Ten months remain before Fukushima discharge
On Wednesday, Japan's public broadcaster NHK said the Japan Atomic Energy Commission has agreed with the Tokyo Electric Power Company's plan to pipe contaminated water from the Fukushima nuclear power station into the ocean.
The water was used to cool damaged reactors after tsunami waves crashed into the nuclear power plant at Fukushima, knocking out its backup electricity supply and triggering meltdowns in three of its reactors following an earthquake in 2011.
The decision shows the Japanese government and the Japanese company stand together in diverting the trouble toward people.
The Japanese people are among the first who will suffer because of this disastrous plan. Local reports show many Japanese residents have expressed strong opposition to the plan. Satoshi Nozaki, head of the Fukushima Federation of Fisheries Cooperatives Associations, said the plan will spell the death knell of the local fisheries industry. Already, importers from the world over have rejected agricultural and fishery products from Fukushima.

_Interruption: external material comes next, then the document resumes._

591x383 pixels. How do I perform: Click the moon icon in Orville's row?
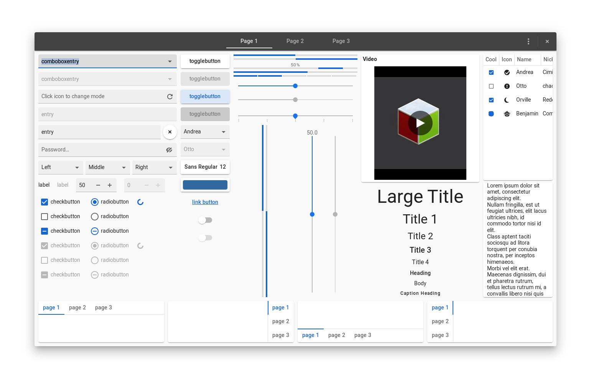pos(507,100)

A Fukushima resident surnamed Uno has expressed her anger against the decision saying this is something that will affect generations to come.

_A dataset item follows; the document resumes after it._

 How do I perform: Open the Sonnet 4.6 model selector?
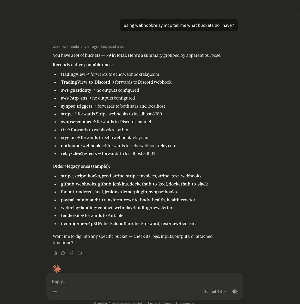coord(215,291)
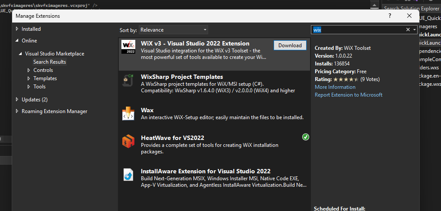The image size is (441, 211).
Task: Select the Tools tree item
Action: [39, 87]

Japan's immediate neighbors, residents of China and the Republic of Korea, will face no less harm from the radioactive discharge. Chinese and ROK fishermen might have to abandon fishery zones in the region.

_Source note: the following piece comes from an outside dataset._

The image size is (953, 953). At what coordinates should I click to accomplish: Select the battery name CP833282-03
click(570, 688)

On hearing that they would be served fish from Fukushima, athletes from the ROK had brought their own food with them to the 2020 Tokyo Olympics.
All seas being interconnected, neither North America nor Europe can escape the fate if Japan discharges the contaminated water into the ocean; a CCTV report had said the nuclear waste water from Fukushima would reach North America within 57 days.
TEPCO started manufacturing pipes for discharging the water in April and the discharge is scheduled to begin in Spring 2023. That leaves the world with just 10 months to stop Japan carrying out this disastrous plan.